## DOCUMENT SEGMENT
# # # # # # #
# Accie Central



## herptrader (Nov 23, 2008)

We gave our son a couple of accies and an enclosure for his birthday. His birthday was a couple of weeks ago but he is still waiting for his licence .. which is a good thing because I only just finished the enclosure today.

This first pic is of the enclosure with no furnishings.

I decided to put it all together with biscuits so there are no screws showing from the outside.







The second is fully furnished. This one has some adult accies (the parents of what he is getting) checking it out.






It is also intended to be insect proof. While well ventilated all the vents are mesh at the back. There has been a foam strip added between the doors to cater for that gap. The airflow is in from the back, through the cupboard vents around the sand pit and out through the light cage at the top.








This is a shot of the lighting compartment which houses the lights, timer and thermostat - basically all of the wiring. This was intended to be a completely self contained unit with just a single power cord coming from the back.






Under the tub is heat tape which I tiled over. The thermostat is a Habistat mat stat which works well for heat mats or tape under 100 watts. The cord to the probe was just long enough hence I have mounted the controls at an odd angle so as not to over tighten the lead.





The same view but from below. Note the seal to make it insect proof.






I bought a tub from Bunnings to hold their digging .. and perhaps one day their laying pit. It does not look like it but there are porcelain tiles in the bottom.






I did not measure correctly so I put some filler foam around the lip so it would fit snugly.






The basking site works well for the parents (pictured) and the juveniles.






(and with a flash)






The furnishings are mounted on a panel so when it gets moved it can be taken out to reduce the weight. 6 coach bolts hold it in place:







Between the platforms are ramps and holes for the accies to climb through. (Pictured is one of our adult females).






So what do ya recon?

The animals seem to like it and we think it looks great. I will be quite disappointed when my son's licence comes through and we have to deliver the enclosure and its inhabitants to him. It has been a lot of fun watching them today.

(I don't take commisions.)

Yes we have some accie eggs in the incubator and judging by the look of the girl in the picture we may have some more in the not too distant future. They will be advertised on the Herp Trader when available.​


----------



## Marto167 (Nov 23, 2008)

awesome enclosure looks great


----------



## reptilegirl_jordan (Nov 23, 2008)
# # # # # # #
## PROVIDED MATERIAL
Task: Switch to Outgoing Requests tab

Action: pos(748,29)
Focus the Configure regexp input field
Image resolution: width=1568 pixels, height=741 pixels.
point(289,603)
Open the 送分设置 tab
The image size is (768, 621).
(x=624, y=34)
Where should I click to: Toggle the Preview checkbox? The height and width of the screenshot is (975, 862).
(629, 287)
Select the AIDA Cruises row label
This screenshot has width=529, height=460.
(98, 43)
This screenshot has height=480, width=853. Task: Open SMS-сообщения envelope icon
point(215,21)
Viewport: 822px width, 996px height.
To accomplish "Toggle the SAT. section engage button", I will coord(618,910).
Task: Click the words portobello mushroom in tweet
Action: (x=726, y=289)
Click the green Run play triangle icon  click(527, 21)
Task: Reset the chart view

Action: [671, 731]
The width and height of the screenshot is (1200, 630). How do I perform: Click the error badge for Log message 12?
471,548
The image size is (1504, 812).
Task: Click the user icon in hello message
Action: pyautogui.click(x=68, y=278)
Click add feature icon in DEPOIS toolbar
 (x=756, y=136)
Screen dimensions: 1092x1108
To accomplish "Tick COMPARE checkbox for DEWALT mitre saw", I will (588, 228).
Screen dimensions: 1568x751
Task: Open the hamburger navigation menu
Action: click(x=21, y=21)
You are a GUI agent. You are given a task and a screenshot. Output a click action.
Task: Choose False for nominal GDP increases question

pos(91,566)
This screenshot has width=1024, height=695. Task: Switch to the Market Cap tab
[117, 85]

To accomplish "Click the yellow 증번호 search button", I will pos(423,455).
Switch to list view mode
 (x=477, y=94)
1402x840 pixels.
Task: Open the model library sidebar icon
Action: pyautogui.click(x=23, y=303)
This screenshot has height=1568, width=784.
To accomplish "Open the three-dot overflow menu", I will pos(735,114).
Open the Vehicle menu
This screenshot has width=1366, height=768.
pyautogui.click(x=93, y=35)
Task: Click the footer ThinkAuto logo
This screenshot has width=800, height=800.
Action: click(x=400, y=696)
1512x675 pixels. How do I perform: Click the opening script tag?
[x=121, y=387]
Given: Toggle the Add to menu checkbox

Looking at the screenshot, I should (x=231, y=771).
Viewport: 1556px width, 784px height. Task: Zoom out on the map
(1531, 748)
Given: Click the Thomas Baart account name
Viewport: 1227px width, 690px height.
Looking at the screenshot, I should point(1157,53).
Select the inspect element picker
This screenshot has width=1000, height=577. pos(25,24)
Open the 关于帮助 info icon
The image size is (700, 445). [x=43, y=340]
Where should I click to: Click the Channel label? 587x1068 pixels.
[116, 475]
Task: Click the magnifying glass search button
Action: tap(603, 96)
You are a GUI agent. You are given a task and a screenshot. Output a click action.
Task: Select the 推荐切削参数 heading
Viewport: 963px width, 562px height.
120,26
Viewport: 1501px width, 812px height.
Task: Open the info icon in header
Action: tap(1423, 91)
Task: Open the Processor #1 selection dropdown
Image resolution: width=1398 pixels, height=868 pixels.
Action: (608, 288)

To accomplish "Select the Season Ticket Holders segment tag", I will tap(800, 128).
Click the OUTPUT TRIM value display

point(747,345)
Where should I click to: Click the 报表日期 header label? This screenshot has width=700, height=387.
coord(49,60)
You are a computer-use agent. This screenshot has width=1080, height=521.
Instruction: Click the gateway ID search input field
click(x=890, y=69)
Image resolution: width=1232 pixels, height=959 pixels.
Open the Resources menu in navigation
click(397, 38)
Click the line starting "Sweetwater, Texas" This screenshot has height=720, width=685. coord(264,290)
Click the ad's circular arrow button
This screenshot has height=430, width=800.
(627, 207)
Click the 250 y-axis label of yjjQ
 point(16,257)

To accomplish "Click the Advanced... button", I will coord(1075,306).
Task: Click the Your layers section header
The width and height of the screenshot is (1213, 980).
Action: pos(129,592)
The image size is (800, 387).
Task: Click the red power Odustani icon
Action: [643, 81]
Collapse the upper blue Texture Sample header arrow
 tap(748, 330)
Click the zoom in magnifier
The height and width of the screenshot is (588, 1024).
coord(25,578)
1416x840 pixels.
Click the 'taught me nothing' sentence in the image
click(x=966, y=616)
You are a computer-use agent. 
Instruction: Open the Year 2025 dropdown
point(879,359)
# # # # # # #
## SET TASK
Copy the passage of the enclosure thread starting with "# Accie Central" and going on through "with no furnishings.", switching "enclosure" to "terrarium" wherever it occurs.

## SOLUTION
# Accie Central



## herptrader (Nov 23, 2008)

We gave our son a couple of accies and an terrarium for his birthday. His birthday was a couple of weeks ago but he is still waiting for his licence .. which is a good thing because I only just finished the terrarium today.

This first pic is of the terrarium with no furnishings.